The rest of the paper is organized as follows. Section 2 describes the characteristics of Hindi language. Section 3 presents the proposed methodology for accurate segmentation of handwritten Hindi words. Experimental results and related discussions are reported in Sect. 4. The concluding notes are given in Sect. 5.

2 Properties of Hindi Language

Devanagari is the script for writing Hindi language. It consists of 14 vowels and 33 consonants. A sample set of basic Hindi alphabets is shown in Fig. 2(a). The writing style is from left to right. There is no concept of lower or upper case alphabets as in English language [2]. Half form characters in Hindi increases the language complexity for recognition. The half characters may touch with full characters to make the characters called conjuncts or compound (see Fig.2(b)). In each conjunct character, the right part is a full consonant, and the left part is always a half consonant. When two or more characters are combined to form a word, the horizontal lines touch each other and generate a header line called shirorekha. The vowels modifiers can be placed at the left, right (or both), top, or bottom of the consonant. The vowels above the header line are called ascenders or upper modifiers and vowels below the consonants are called descenders or lower modifiers.

Fig. 2.
figure 2

Hindi alphabet set.

3 Proposed Methodology

The proposed method has three phases. A preliminary segmentation process extracts the header line and delineates the upper-strip from the rest in phase 1. This yields vertically separated middle zone and bottom zone components that may be conjuncts, touching characters, characters with lower modifier attached to it, shadow characters, or a combination of these. In phase 2, statistical information about these intermediate individual components is collected and the segmentation of upper modifier is performed. In phase 3, this statistical information is used again to select the components on which further segmentation needs to be attempted. This separates the lower modifiers from the middle zone components. This segmentation methodology is performed in the following hierarchical order as shown in Fig. 3.

  1. 1.

    Scan the handwritten Hindi words needed to be segmented and perform the binarization using an adaptive-cum-interpolative method as described in [3]. It is noticed that binarization plays an important role in character segmentation. In this method, a multiscale framework is added to adaptive version of Otsu’s method [11] to handle noises in different scales. To convert Otsus method to an adaptive model, instead of computing the global threshold value for the whole image, it computes the local threshold value for each pixel by observing the intensity behavior of its neighbor pixels.

  2. 2.

    Detect the header line and remove it completely.

  3. 3.

    Segment the upper modifiers left in the upper zone, if any, and make appropriate joining if required.

  4. 4.

    Identify the middle zone components containing any lower modifiers and segment these lower modifiers if required.

  5. 5.

    Finally, the segmented result is presented for further recognition process.

Fig. 3.
figure 3

System architecture of the proposed method.

Fig. 4.
figure 4

Flowchart for header line detection and removal.
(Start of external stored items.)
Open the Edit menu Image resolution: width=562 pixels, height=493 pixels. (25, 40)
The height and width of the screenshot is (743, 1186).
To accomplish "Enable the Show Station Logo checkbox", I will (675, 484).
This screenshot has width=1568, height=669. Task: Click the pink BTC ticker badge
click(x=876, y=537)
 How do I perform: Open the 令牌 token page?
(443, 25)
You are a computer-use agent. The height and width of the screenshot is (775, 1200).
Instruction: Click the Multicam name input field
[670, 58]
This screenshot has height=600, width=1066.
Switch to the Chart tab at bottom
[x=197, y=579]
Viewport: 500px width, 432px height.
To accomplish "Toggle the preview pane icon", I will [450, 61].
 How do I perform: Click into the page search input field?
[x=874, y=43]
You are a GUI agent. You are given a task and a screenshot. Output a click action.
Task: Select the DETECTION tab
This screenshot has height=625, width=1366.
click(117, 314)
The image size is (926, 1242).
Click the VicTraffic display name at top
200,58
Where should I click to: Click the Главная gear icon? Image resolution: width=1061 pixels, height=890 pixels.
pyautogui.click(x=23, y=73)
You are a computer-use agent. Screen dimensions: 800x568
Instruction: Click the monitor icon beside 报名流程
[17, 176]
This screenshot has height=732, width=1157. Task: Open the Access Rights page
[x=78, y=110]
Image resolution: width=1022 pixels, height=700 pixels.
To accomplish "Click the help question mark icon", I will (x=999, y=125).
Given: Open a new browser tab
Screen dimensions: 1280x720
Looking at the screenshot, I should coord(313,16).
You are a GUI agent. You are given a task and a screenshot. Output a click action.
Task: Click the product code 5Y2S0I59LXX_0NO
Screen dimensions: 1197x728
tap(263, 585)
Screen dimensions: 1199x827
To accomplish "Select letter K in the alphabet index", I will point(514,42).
3.1 Detection and Removal of Header Lines

Figure 4 outlines the proposed method for detecting and removing the header lines even if they are skewed in nature. The following steps discuss the method in detail.

  1. 1.

    Perform thinning of binarized handwritten Hindi words to get single pixel thin skeletons using Huang’s method [10].

  2. 2.

    Find the start row, end row, start column, and end column for the span of a word.

  3. 3.

    Get the horizontal density of number of object pixels for each row in the upper half of the word height, i.e., from ‘start row’ to ‘(start row+end row)/2’.

  4. 4.

    Find the highest density row (marked as ‘record’) from the above list and consider to be the approximate header line row.

  5. 5.

    Divide the entire word width into stripes. The number of stripes is equal to ((2\(\times \)width)/lower height) of the input word, where width = (end column-start column) and lower height = (end row-record).

  6. 6.

    Find the row having highest density of object pixel for each stripe by scanning from ‘start row’ to ‘record’+7. This threshold value is set as per the experimental analysis.

  7. 7.

    Find the difference between ‘record’ and the local maximum row (from step 6) for each stripe and accordingly shift the entire stripe upwards or downwards based on the sign of the difference.

  8. 8.

    Finally, remove the row ‘record’ and appropriate number of rows above and below of it (according to the pen width of the input word) to get rid of the header line.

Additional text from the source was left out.